### Exercise goal
Below are some records. Write out exactly their lines from the one with "Contact (26, 177)" through the one with "备案号：鄂ICP备2021015087号-3 (185, 2558)", and leave the pictures behind.
▽
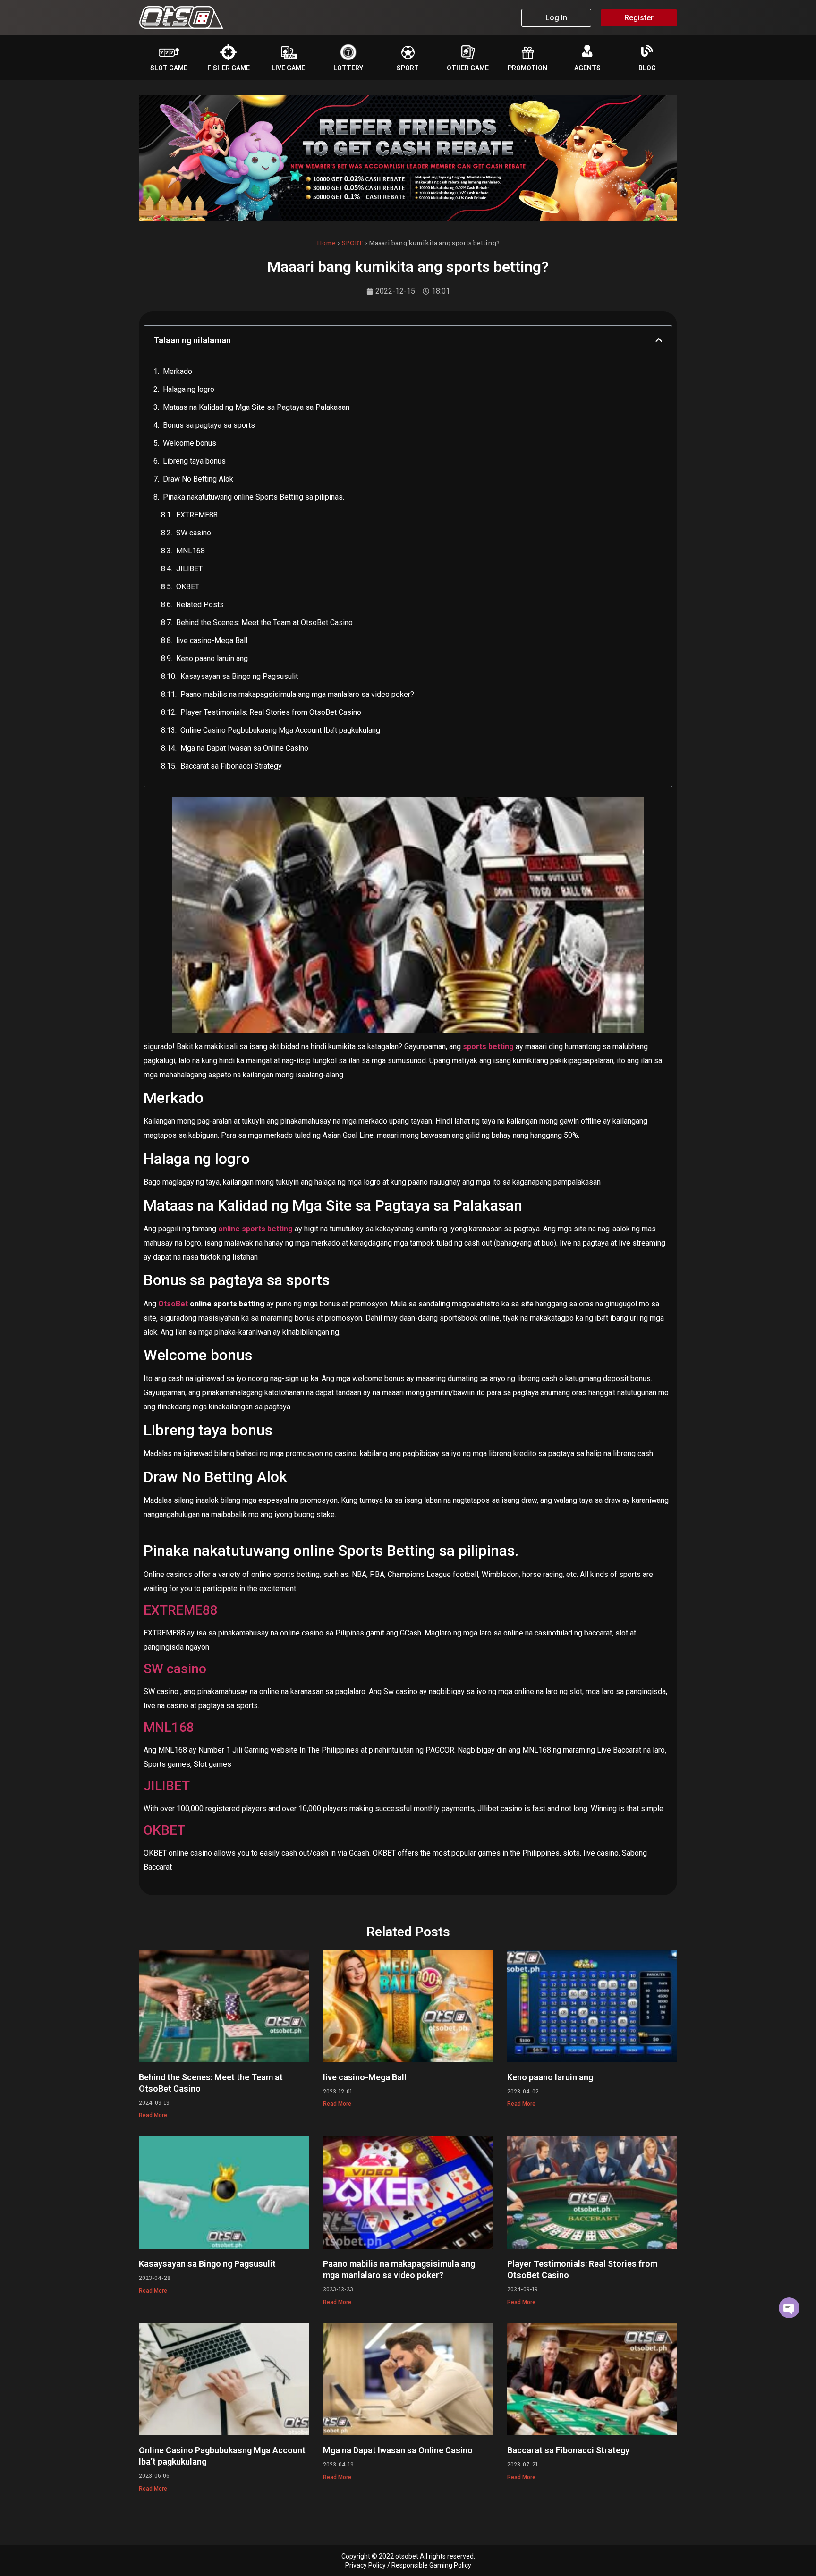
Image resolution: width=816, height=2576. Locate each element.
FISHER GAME (228, 68)
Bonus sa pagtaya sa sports (209, 425)
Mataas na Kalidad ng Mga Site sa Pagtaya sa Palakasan (256, 407)
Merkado (177, 371)
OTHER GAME (468, 68)
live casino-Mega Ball (211, 640)
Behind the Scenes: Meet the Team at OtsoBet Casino (264, 622)
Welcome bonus (189, 443)
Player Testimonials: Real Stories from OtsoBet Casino (270, 712)
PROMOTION (527, 68)
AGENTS (587, 68)
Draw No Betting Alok (198, 479)
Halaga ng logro (188, 389)
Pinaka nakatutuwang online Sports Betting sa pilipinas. (253, 496)
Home (326, 242)
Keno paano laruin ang (212, 658)
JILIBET (189, 568)
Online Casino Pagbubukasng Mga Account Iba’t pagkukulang (280, 730)
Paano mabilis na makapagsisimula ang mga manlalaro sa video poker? (297, 694)
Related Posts (200, 604)
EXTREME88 (197, 514)
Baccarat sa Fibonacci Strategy (231, 766)
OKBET (187, 586)
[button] (659, 340)
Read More (153, 2115)
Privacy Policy (365, 2565)
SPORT (408, 68)
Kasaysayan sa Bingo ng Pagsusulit (239, 676)
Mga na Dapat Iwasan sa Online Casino (244, 748)
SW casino (193, 532)
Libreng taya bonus (194, 461)
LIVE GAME (288, 68)
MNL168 (190, 550)
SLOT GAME (168, 68)
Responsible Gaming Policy (431, 2565)
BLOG (647, 68)
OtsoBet (173, 1303)
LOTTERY (348, 68)
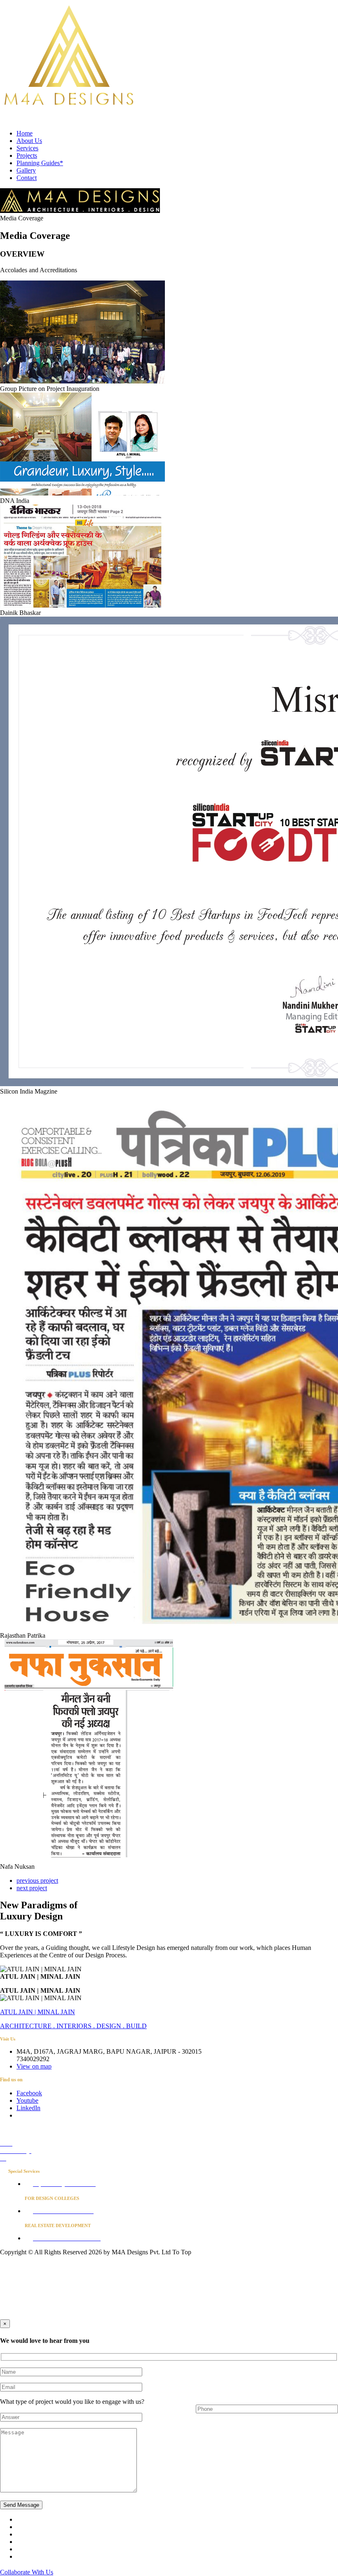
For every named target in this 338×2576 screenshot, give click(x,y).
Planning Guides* (39, 162)
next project (31, 1887)
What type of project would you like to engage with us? (72, 2401)
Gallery (26, 170)
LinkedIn (28, 2107)
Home (24, 133)
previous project (37, 1880)
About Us (29, 140)
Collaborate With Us (26, 2572)
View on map (34, 2066)
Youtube (27, 2100)
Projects (26, 155)
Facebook (29, 2093)
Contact (26, 177)
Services (27, 148)
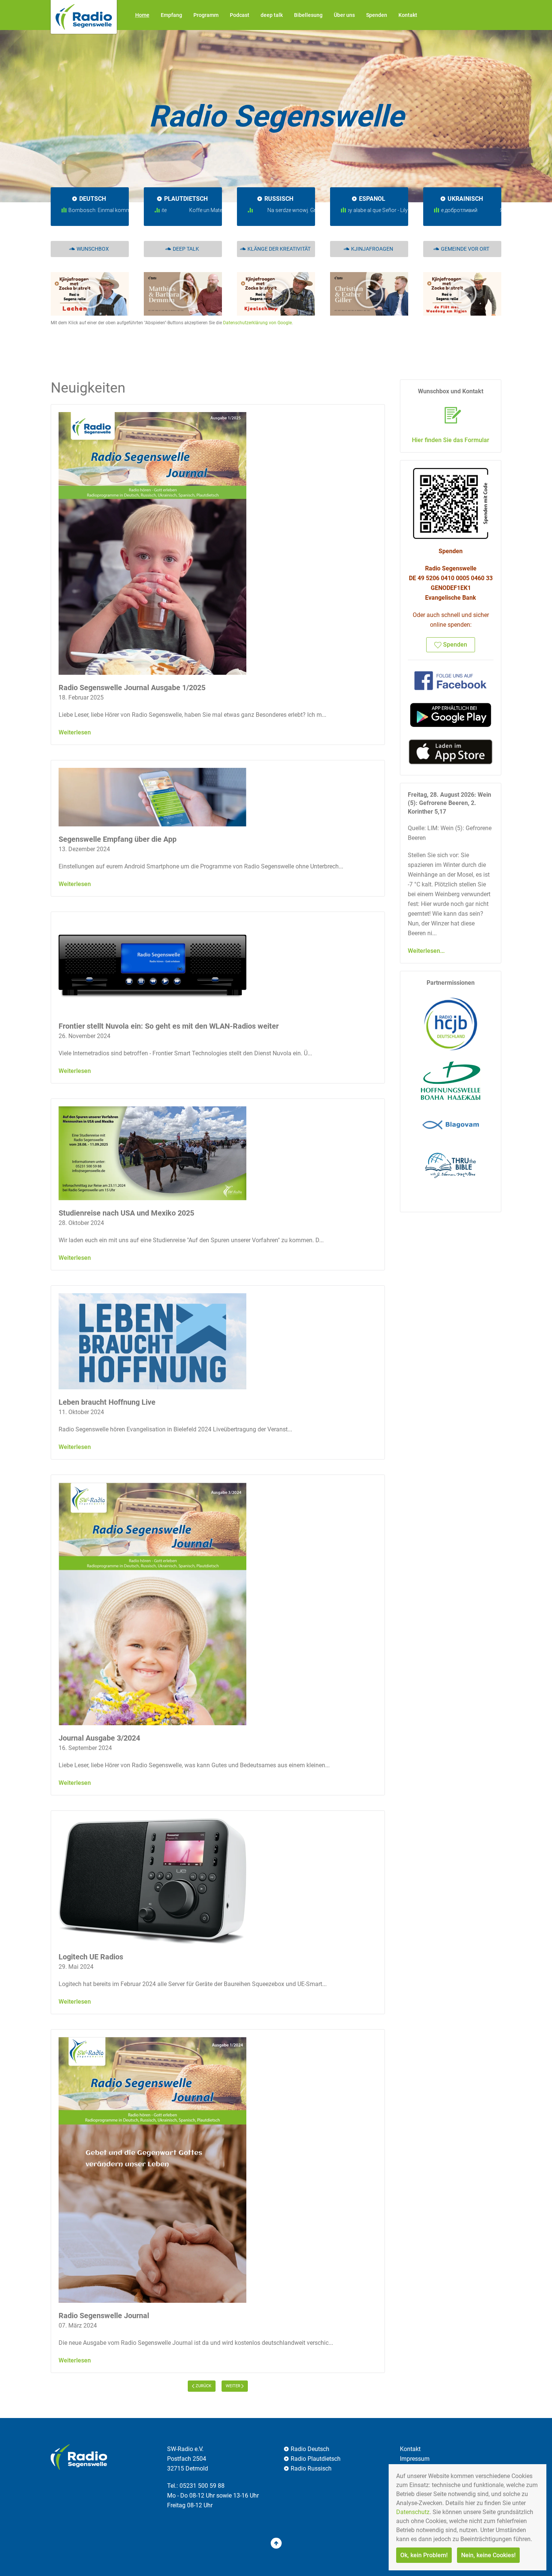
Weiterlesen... (426, 950)
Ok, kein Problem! (424, 2555)
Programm (206, 15)
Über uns (344, 15)
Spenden (376, 15)
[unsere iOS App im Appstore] (450, 751)
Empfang (171, 15)
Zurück (203, 2385)
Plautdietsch (186, 198)
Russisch (278, 198)
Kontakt (407, 15)
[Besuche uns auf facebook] (450, 680)
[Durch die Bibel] (450, 1164)
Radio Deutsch (310, 2449)
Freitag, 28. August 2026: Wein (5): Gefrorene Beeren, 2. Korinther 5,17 (449, 803)
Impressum (415, 2458)
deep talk (272, 15)
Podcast (239, 15)
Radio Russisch (311, 2468)
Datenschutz (413, 2512)
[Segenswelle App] (450, 715)
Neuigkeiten (88, 387)
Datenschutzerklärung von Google (257, 322)
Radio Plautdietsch (316, 2458)
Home (142, 15)
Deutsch (92, 198)
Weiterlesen (75, 732)
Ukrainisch (465, 198)
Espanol (372, 198)
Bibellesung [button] (308, 15)
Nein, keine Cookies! (488, 2555)
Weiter (233, 2385)
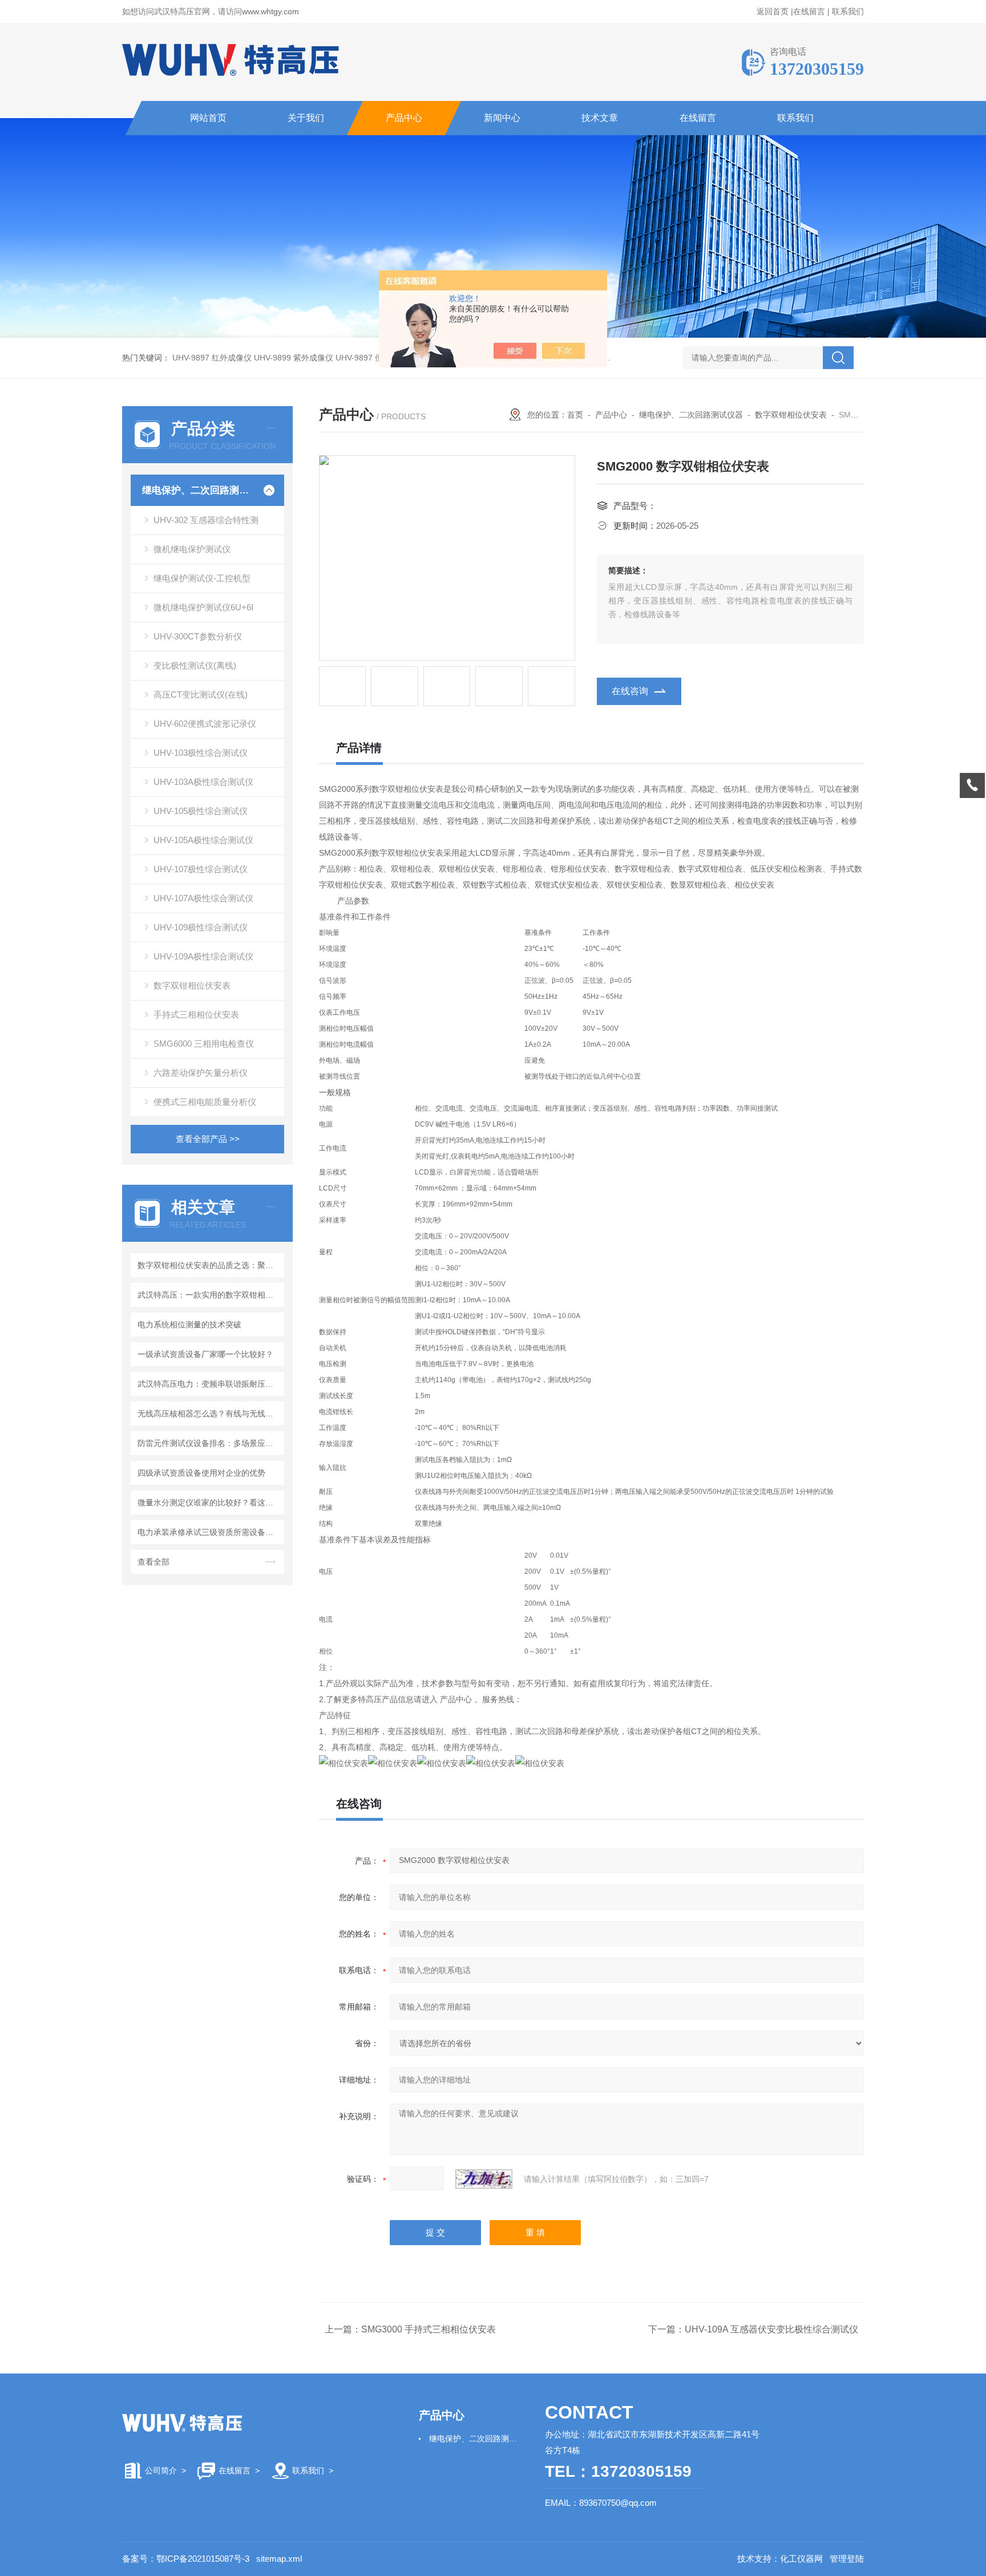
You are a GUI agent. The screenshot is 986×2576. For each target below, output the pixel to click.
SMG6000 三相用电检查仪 (203, 1043)
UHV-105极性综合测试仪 (200, 811)
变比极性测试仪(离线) (194, 665)
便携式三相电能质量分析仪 (204, 1102)
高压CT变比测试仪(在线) (200, 694)
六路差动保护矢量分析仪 (200, 1073)
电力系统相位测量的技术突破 (189, 1324)
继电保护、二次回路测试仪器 (197, 490)
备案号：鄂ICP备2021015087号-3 (185, 2558)
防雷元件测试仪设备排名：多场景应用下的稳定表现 (209, 1443)
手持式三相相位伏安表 (196, 1014)
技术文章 (599, 118)
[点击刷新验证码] (483, 2179)
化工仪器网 (801, 2558)
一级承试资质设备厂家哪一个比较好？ (205, 1354)
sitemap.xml (279, 2558)
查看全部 (153, 1561)
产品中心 (404, 118)
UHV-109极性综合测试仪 (200, 927)
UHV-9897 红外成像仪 (212, 357)
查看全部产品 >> (208, 1139)
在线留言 (809, 11)
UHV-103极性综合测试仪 (200, 753)
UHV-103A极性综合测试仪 (203, 782)
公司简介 (161, 2470)
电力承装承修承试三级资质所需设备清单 (209, 1532)
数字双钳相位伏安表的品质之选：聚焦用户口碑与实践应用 (209, 1265)
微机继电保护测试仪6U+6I (203, 607)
△
### Response below
Contact (26, 177)
Services (27, 148)
Weiterlesen... (426, 950)
Ok, kein Problem! (424, 2555)
Programm (206, 15)
Über uns (344, 15)
Spenden (376, 15)
[unsere iOS App im Appstore] (450, 751)
Empfang (171, 15)
Zurück (203, 2385)
Plautdietsch (186, 198)
Russisch (278, 198)
Kontakt (407, 15)
[Besuche uns auf facebook] (450, 680)
[Durch die Bibel] (450, 1164)
Radio Deutsch (310, 2449)
Freitag, 28. August 2026: Wein (5): Gefrorene Beeren, 2. Korinther 5,17 (449, 803)
Impressum (415, 2458)
deep talk (272, 15)
Podcast (239, 15)
Radio Russisch (311, 2468)
Datenschutz (413, 2512)
[Segenswelle App] (450, 715)
Neuigkeiten (88, 387)
Datenschutzerklärung von Google (257, 322)
Radio Plautdietsch (316, 2458)
Home (142, 15)
Deutsch (92, 198)
Weiterlesen (75, 732)
Ukrainisch (465, 198)
Espanol (372, 198)
Bibellesung [button] (308, 15)
Nein, keine Cookies! (488, 2555)
Weiter (233, 2385)
You are a GUI agent. The screenshot is 986×2576. For each target below, output the pixel to click.
SMG6000 三相用电检查仪 (203, 1043)
UHV-105极性综合测试仪 (200, 811)
变比极性测试仪(离线) (194, 665)
便携式三相电能质量分析仪 (204, 1102)
高压CT变比测试仪(在线) (200, 694)
六路差动保护矢量分析仪 (200, 1073)
电力系统相位测量的技术突破 (189, 1324)
继电保护、二次回路测试仪器 (197, 490)
备案号：鄂ICP备2021015087号-3 (185, 2558)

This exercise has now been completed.